Former Massy Group general counsel and executive vice president, Angélique Parisot-Potter yesterday questioned the more than doubling of the company's corporate expenses, its handling of the write off of $175 million Niquan-related receivable and whether it was operating under an absentee-leadership model.
Parisot-Potter raised the questions at yesterday's annual general meeting of the group, which was held at the Hilton hotel and attracted hundreds of shareholders. At the group's December 2023 meeting, Parisot-Potter shot into the limelight when she questioned Massy's relationship with an American executive training company and its spending of scarce foreign exchange.
At yesterday's meeting, Parisot-Potter questioned Massy's corporate expenses, which she said more than doubled from $67 million in 2023 to $139 million in 2024.
"This begs the question, what severance payments were made to the former CEO (Gervase Warner).
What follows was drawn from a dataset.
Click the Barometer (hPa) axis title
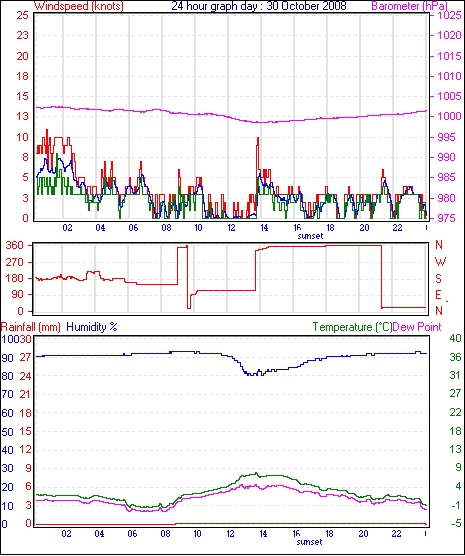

If none, what accounts for this additional $72 million?"
Massy's deputy CEO, James Mc Letchie said the increased expenses included severance costs, "but for obvious reasons we cannot share the personal compensation of executives who have left."
He included in the higher corporate expenses, spending on new capabilities such as the one-off investment costs in governance reforms, treasury management and cash flow management. The return on those investments, he said, would be seen in the next few years.
"And the third bucket includes $70 or $80 million of a net interest swing," said Mc Letchie, explaining that as soon the group divested assets, the money was placed into a bank account to earn income.
"As we drew down on that fund to make acquisitions, the interest income went down...and our interest expenditure created an expense," Mc Letchie said.
Massy CEO David Affonso added that legal fees and expenses related to the closure of the Massy Learning Institute also contributed to the increase in the group's corporate expenses the inrease.
Parisot-Potter questioned the board's judgment and control in authorising unsecured credit to an energy company, allowing receivables to escalate to $175 million, only to write it all off. "What was the thinking behind this decision and what have been the consequences to those responsible for this almost $200 million loss?
Mc Letchie identified the energy company, referred to by Parisot-Potter, as Niquan. He said in August 2023, the balance on Massy's receivables was about $68 to $70 million. By September 2023, the group's third-party contractors working on the Niquan plant "sent in all the invoices" relating to the job, because of the publicity surrounding the death of Allanlane Ramkissoon, the Massy Energy Engineered Solutions Ltd (MEES) employee in June 2023.
"Within a month coming up to Massy's September 30, 2023 year end, we went from about $70 million to the $177 million. At that point, because we were speaking to bondholders, we anticipated that natural gas would be provided to Niquan, but we thought that it would be right to provide for some of it. So we took a $55 million provision in the 2023 year-end financials.
"In January or February 2024, there was a change of circumstance and immediately we decided that the right thing to do was to provide for all of the $177 million," said Mc Letchie.
Parisot-Potter also said Massy is operating under an absentee-leadership model, with previously eight out of 12 directors being based overseas. Now five of the nine directors are based overseas, including chairman Riley and Mc Letchie.
"Did this absentee model contribute to some of the decisions we have seen. Will it continue and what will be the impact to shareholders?" she asked.
Addressing that issue, Riley said he did not believe that Massy has an absentee-leadership model.